The 2020 award focused on health and wellness, and 10 cities overcame numerous challenges, including a global pandemic, to earn this distinction.
A review committee, comprised of experts from various fields pertaining to that year’s theme, studies each application and narrows them down to the top 20. These community entities are then invited to an awards ceremony, where each makes a final presentation before a panel of judges, who then vote on the top 10. These are named that year’s All-America Cities, and this year they included Algoma, Wis.; Danville, Va.; El Paso, Texas; Franklin, Tenn.; Miami Gardens, Fla.; Muncie, Ind.; Pitt County, N.C.; Portsmouth, Ohio; Rancho Cucamonga, Calif.; and Rochester, N.Y.
In many cases, it is not the city’s government but local schools or nonprofit entities that actually apply for the award. According to Rebecca Trout of the National Civic League, this is not uncommon.

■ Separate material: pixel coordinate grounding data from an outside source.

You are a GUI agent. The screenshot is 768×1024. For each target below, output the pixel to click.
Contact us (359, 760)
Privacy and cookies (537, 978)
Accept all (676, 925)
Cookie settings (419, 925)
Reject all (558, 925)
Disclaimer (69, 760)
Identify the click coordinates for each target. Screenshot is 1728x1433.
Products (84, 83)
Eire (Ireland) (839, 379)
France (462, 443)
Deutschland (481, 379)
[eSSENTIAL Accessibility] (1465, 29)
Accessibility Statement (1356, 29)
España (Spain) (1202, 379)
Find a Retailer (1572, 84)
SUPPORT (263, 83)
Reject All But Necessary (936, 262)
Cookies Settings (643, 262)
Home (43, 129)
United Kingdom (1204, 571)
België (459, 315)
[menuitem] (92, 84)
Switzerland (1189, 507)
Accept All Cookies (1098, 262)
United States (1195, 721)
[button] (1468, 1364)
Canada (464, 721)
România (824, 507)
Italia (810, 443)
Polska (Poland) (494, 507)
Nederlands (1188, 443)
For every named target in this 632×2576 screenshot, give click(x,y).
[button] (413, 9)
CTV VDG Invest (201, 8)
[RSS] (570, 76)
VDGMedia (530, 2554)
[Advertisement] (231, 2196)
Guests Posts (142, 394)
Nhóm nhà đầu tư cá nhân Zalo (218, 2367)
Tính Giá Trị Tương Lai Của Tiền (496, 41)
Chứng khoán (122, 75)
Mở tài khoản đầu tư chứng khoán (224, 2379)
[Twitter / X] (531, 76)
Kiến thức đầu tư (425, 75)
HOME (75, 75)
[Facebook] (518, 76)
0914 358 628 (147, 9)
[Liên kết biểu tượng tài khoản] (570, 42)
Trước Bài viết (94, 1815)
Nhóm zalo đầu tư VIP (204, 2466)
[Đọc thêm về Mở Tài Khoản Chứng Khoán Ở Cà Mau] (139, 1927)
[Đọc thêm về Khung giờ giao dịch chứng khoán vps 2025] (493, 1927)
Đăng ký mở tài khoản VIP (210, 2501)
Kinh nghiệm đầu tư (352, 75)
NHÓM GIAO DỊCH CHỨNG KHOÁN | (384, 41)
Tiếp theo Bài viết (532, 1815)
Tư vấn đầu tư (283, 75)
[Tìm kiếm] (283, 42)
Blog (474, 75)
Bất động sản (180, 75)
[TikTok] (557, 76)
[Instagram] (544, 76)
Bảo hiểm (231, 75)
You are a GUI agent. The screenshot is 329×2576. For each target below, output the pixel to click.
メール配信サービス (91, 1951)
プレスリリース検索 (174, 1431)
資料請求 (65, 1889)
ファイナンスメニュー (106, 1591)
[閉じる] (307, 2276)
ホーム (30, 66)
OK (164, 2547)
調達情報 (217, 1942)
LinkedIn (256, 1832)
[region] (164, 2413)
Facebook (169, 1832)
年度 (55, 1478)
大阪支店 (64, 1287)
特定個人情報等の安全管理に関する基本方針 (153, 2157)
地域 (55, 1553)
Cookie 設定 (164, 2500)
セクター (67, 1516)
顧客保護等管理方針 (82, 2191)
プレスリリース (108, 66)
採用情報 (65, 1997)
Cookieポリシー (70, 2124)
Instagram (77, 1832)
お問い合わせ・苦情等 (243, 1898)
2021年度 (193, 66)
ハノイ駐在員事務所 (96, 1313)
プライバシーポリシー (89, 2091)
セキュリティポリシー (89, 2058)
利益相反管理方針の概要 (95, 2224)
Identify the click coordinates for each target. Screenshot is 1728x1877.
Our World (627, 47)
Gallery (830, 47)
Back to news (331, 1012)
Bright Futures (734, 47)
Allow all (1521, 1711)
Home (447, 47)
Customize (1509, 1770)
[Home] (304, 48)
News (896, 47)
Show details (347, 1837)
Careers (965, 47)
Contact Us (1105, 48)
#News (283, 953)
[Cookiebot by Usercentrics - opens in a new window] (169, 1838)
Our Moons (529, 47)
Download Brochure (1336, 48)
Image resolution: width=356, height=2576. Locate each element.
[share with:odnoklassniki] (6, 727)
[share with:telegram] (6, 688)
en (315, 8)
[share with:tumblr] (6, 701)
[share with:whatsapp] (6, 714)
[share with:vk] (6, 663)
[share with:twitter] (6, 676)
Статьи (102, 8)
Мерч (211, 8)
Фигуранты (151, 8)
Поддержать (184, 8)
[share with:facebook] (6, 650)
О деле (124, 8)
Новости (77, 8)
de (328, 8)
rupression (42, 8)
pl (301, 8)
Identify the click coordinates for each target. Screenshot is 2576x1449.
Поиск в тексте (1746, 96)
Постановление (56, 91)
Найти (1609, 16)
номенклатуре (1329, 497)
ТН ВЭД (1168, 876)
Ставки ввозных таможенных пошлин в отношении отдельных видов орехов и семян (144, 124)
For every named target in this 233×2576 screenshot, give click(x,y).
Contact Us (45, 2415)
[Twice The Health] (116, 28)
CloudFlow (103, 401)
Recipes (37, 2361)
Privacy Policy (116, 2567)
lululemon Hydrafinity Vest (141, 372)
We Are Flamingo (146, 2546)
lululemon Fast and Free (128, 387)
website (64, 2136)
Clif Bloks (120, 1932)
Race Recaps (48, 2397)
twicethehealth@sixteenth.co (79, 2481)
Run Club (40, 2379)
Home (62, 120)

“We’re not necessarily looking to award the city government, but we’re looking to reward the community as a whole,” Trout said.
Below is a partial list of 2020 All-America City award recipients.
Algoma is an example of a school district working to better the overall community, accomplishing this through the Live Algoma Initiative. Live Algoma has introduced programs like Wolf Tech, the Algoma Community Wellness Center and the Wolf Den.
“I think what really was unique was their application was actually led by their school district, and it had a high amount of youth involvement,” Rebecca Trout of the National Civic League said.
Algoma experienced what Trout called a “brain drain,” with youth growing up and leaving the community for outside careers.
To change this, Live Algoma launched Wolf Tech, partnering high school students with businesses and manufacturers. Students build a rapport with local employers, who provide leadership, mentorship and future job opportunities.
Through the Community Wellness Center, located at the high school, all ages come together to learn to live a healthier lifestyle.
“Those people are in a relationship in our community,” Algoma Schools Superintendent Nick Cochart said. “It’s no longer the 75-year-olds looking down on the youth, and it’s no longer the youth looking down on the 75-year-olds. It’s a mutual respect for each other.”
Wolves and Pups pairs at-risk elementary students with high schoolers, who provide a good example and a listening ear. When several of the “Wolves” learned their “Pups” were feeling isolated due to a number of factors, they started the Wolf Den after-school program, a safe place where young students can learn and socialize.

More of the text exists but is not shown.